Pseudomonas aeruginosa
Research Paper
Julie Johnson
Pseudomonas aeruginosa is a versatile gram negative bacterium that grows in soil,
marshes, and coastal marine habitats, as well as on plant and animal tissues. People with
cystic fibrosis, burn victims, individuals with cancer, and persons infected with HIV are
particularly at risk of disease resulting from Pseudomonas aeruginosa. 
Unlike many environmental bacteria, Pseudomonas aeruginosa has a remarkable capacity to
cause disease in susceptible hosts. It has the ability to adapt to and thrive in many
ecological niches, from water and soil to plant and animal tissues. The bacterium is
capable of utilizing a wide range of organic compounds as food sources, thus giving it an
exceptional ability to colonize ecological niches where nutrients are limited.
Pseudomonas aeruginosa can produce a number of toxic proteins, which not only cause
extensive tissue damage, but also interfere with the human immune systems defense
mechanisms. These proteins range from potent toxins that enter and kill host cells at or
near the site of colonization to degradative enzymes that permanently disrupt the cell
membranes and connective tissues in various organs.
In people with cystic fibrosis the most serious complication is respiratory tract
infection by the ubiquitous bacterium Pseudomonas aeruginosa. CF is one of the most
common fatal genetic disorders in the United States, affecting about 30,000 individuals.

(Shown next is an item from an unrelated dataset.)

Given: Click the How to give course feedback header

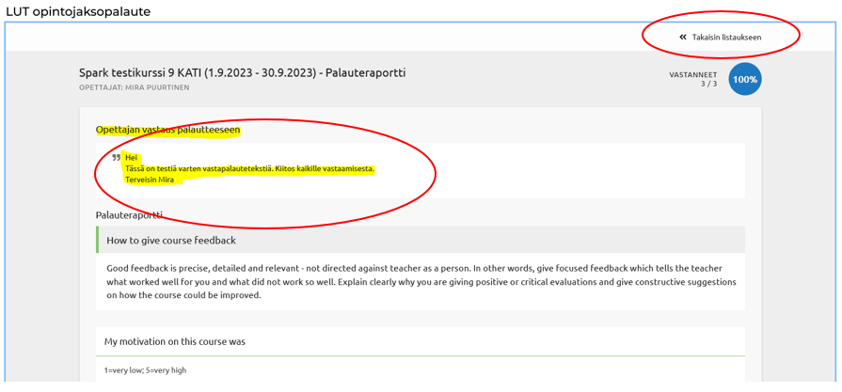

A comparable number of people in Europe also have CF. It is most prevalent in the
Caucasian population, occurring in one of every 3,300 live births. The gene involved in
cystic fibrosis was identified in 1989. Located on human chromosome 7, it codes for a
protein called the cystic fibrosis transmembrane conductance regulator (CFTR). This
protein, normally produced in a number of tissues throughout the body, regulates the
movement of salt and water in and out of these cells. The abnormality in the CFTR gene
alters the CFTR protein in people with cystic fibrosis. As a result, one hallmark of CF
is the presence of a thick mucus secretion which clogs the bronchial tubes in the lungs
and plugs the exit passages from pancreas and intestines, leading to loss of function of
these organs. 
Progressive lung disease is the predominant cause of illness and death in people with CF.
Mucus blocks the airway passages and results in a predisposition toward chronic bacterial
infections. Although the genetic defect underlying CF has been characterized, exactly how
and why individuals become infected with Pseudomonas is unknown. The lungs of most
children with CF become colonized by Pseudomonas aeruginosa before their 10th birthday.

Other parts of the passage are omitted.